Beating the oil sands drum

“The oil sands are there,” said Sarnia Mayor Mike Bradley. “They’re producing oil and we have a choice as Canadians to ship it east or ship it south or ship it to China.”

Choosing the eastern option could create an estimated 60,000 new jobs in Canada, Bradley said.

Recently, Sarnia moved from being a lone voice in the eastern wilderness to finding it has allies in the premier’s offices in Quebec and New Brunswick. Both leaders supported the eastern pipeline option during a recent premiers’ gathering in Halifax.

“We’ve made some progress and there’s credibility now,” Bradley said. He credits the efforts of people like Petryschuk and fellow retired oil industry heavyweight Clem Bowman.

Bowman, a pioneer in Canada’s oil sands development who spent part of his long career heading Imperial Oil’s research centre in Sarnia, urged in 2009 to expand refining capacity in Chemical Valley instead of exporting oil sands crude, along with the jobs and investment that flows with it.

Petryschuk joined Bowman and others in creating a recent Canadian Academy of Engineering-based publication Canada: Winning as a Sustainable Energy Superpower.

Petryschuk prepared the economic analysis for its call for more bitumen – oil sands oil with the sands removed – to be refined in Canada, and Sarnia-Lambton in particular, instead of shipping it off to refiners on the U.S. gulf coast.

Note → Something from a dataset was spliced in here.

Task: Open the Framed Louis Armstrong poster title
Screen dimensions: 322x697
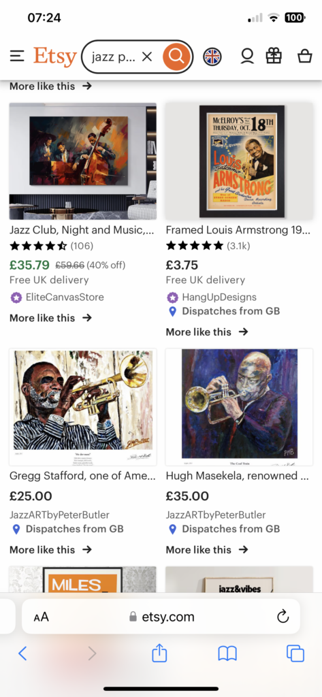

“Don’t get me wrong,” he said, “I don’t expect all of that bitumen to stay in Canada and get processed, but by golly we should be doing a lot more than is planned.”

By the end of the coming decade, the value of converting Canada’s oil sands production to gasoline and other fuels alone will be about $60 billion a year, Petryschuk said.

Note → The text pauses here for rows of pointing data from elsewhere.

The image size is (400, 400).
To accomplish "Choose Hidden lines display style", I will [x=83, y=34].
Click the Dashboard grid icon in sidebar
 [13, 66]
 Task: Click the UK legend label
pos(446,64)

The impact would grow if additional chemical processing is added in, along with the spinoff created by that much money moving through the Canadian economy.

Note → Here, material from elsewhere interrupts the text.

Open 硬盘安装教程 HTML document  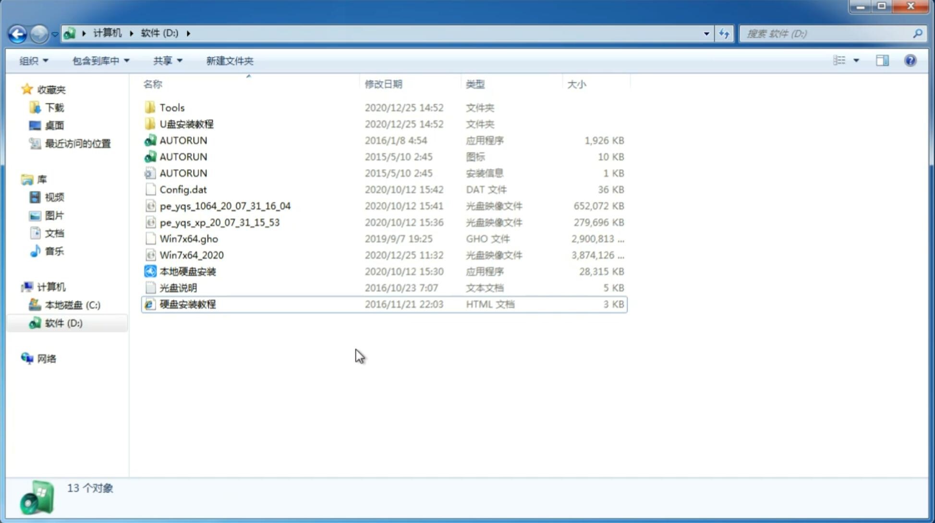coord(187,304)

Petryschuk said he, Bowman and others have been working through the Bowman Centre at the Western Research Park in Sarnia.

They’ve been speaking to politicians, cultivating national journalists and generated an energy supplement published in the Globe and Mail last spring.

“I think we’re actually making some headway,” Petryschuk.

That may be, in part, because plans for both the Keystone pipeline into the U.S. and a new pipeline through British Columbia to the Pacific coast have run into trouble.

But, Petryschuk added he believes the group’s economic message is also starting to take hold in Canada. “We import $30 billion worth of chemicals into Ontario alone a year. What are we doing shipping stuff out and then bringing it back in as finished product?”

In May, the Bowman Centre will team up with the Canadian Academy of Engineering, the Sarnia-Lambton Economic Partnership and Alberta Innovates to host a workshop in Sarnia about processing more bitumen in Canada.

Petryschuk said it was just a few years ago that Shell came close to approving a new refinery for Chemical Valley. “That was economically viable four years ago and the world hasn’t changed at all,” he said.

Bradley said he believes the whole community of Sarnia-Lambton has been ahead of the curve when it comes to seeing the potential benefits of the oil sands. “We understand the industry. We understand we have the pipeline network. We understand the benefits of being closer to markets, than the west.”

At the same time Sarnia-Lambton has been beating the drum, there has been push back from environmental groups warning about potential risks of having more oil sands crude piped east.

“Sometimes you feel that there are people who would rather win the battle than win the war,” Bradley said. “For those of us who recognize the economic benefits, we also understand the environmental side.” Sarnia-Lambton, he said, supports the call for safe pipelines and for building refineries with the highest environmental standards. “It used to be environment versus jobs,” he said.  “You can have both.”